◆ **The data**:

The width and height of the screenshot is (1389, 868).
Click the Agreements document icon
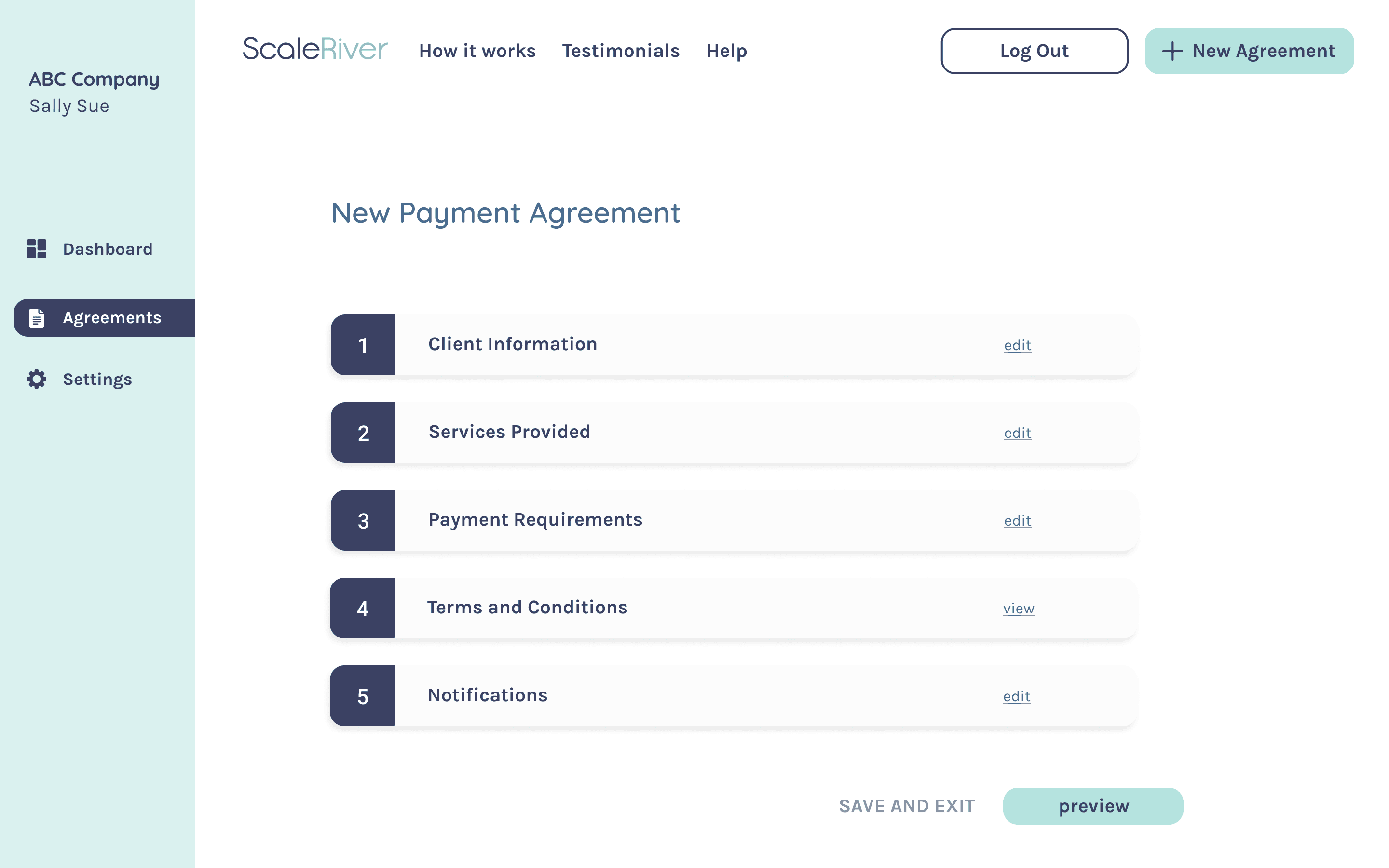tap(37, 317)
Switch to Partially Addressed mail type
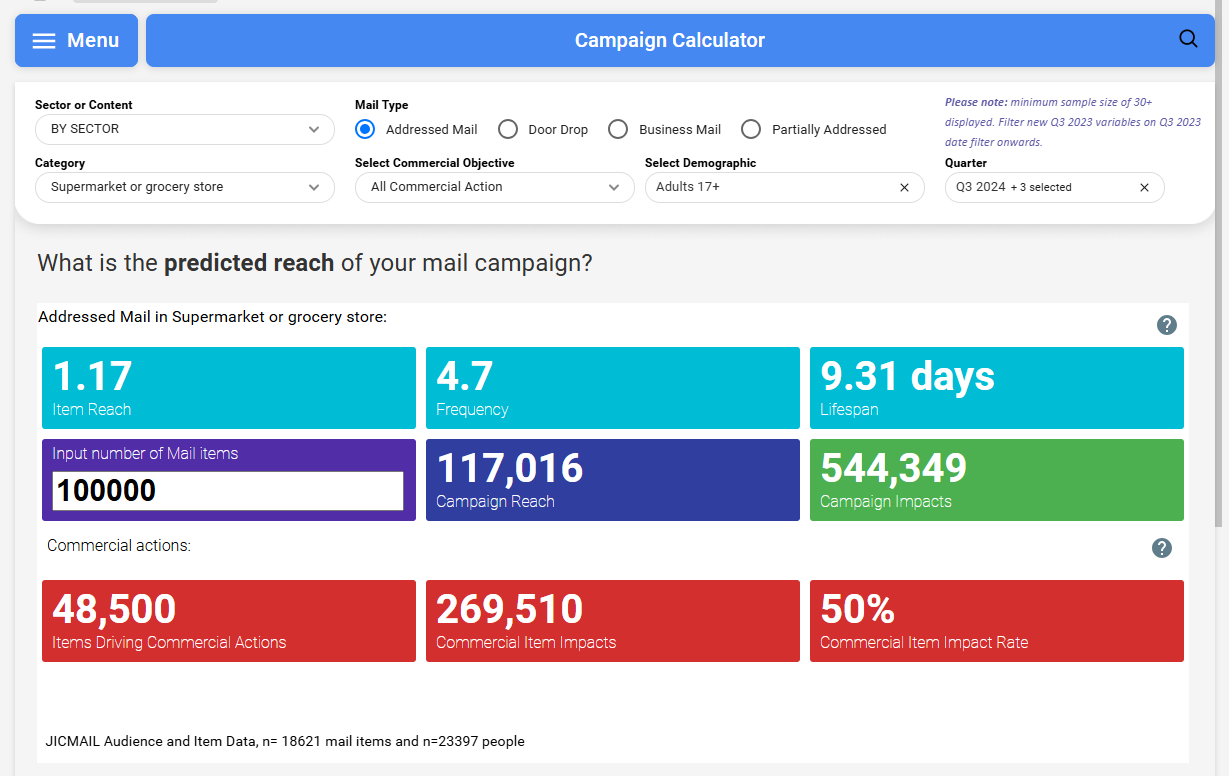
--
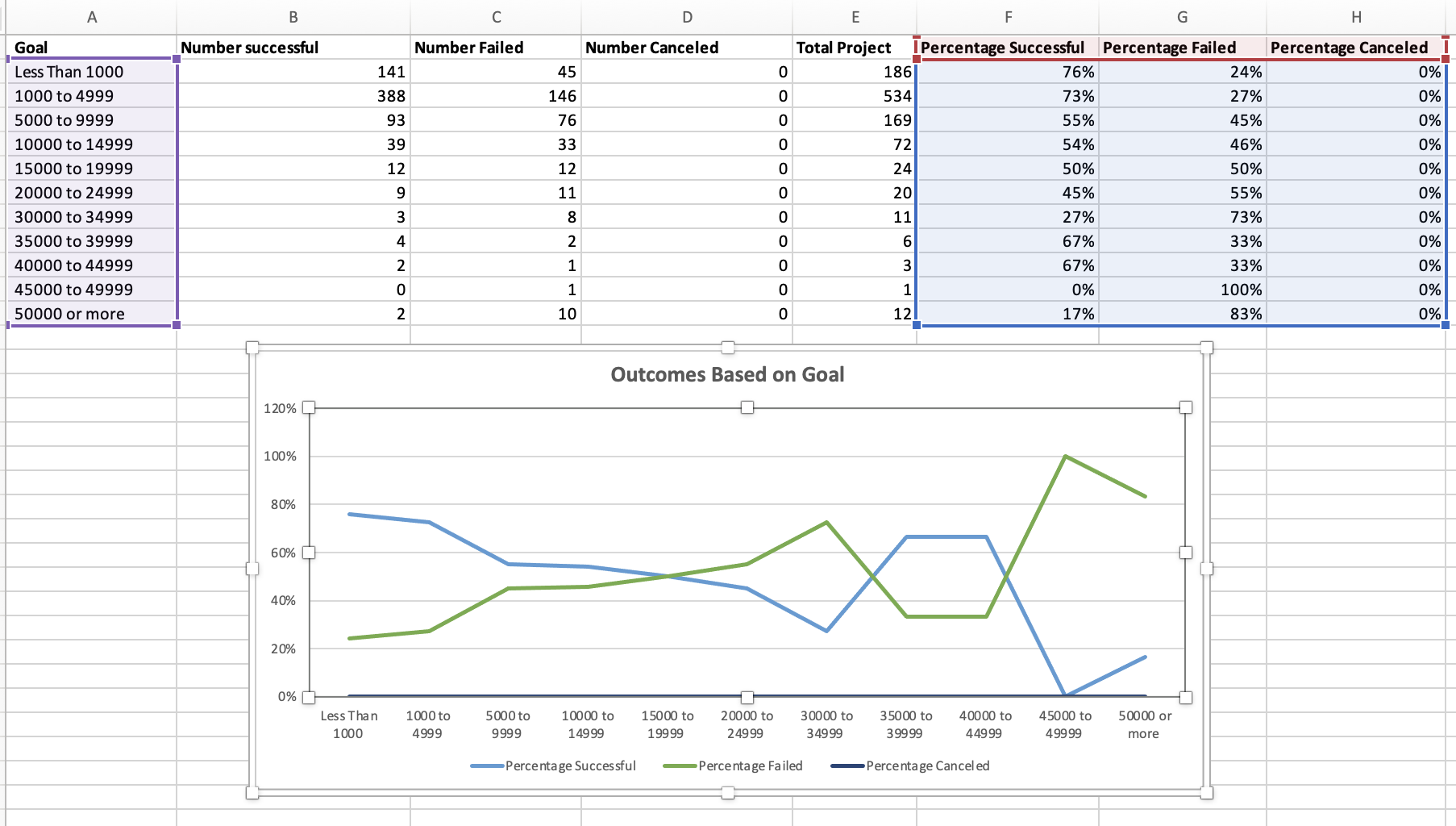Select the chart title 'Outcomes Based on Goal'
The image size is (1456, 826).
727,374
---
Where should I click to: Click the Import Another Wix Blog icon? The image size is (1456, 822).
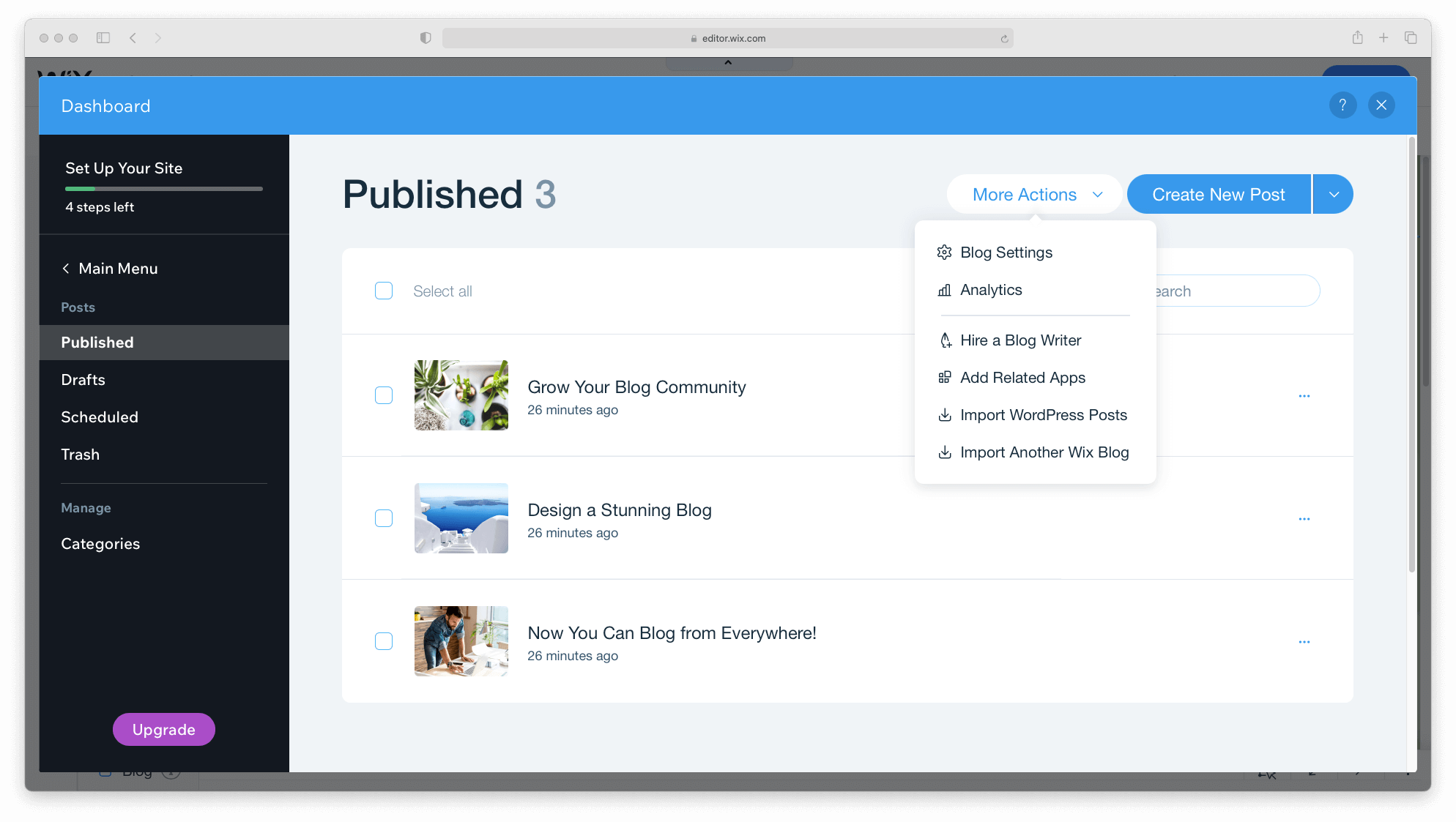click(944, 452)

◆ **Action item**: Copy exactly the lines of the listing above between the one holding "The width and" and the one holding "Switch to Partially Addressed mail type", inclusive; omit all pictures.

◆ **Task response**:
The width and height of the screenshot is (1389, 868).
Click the Agreements document icon
tap(37, 317)
Switch to Partially Addressed mail type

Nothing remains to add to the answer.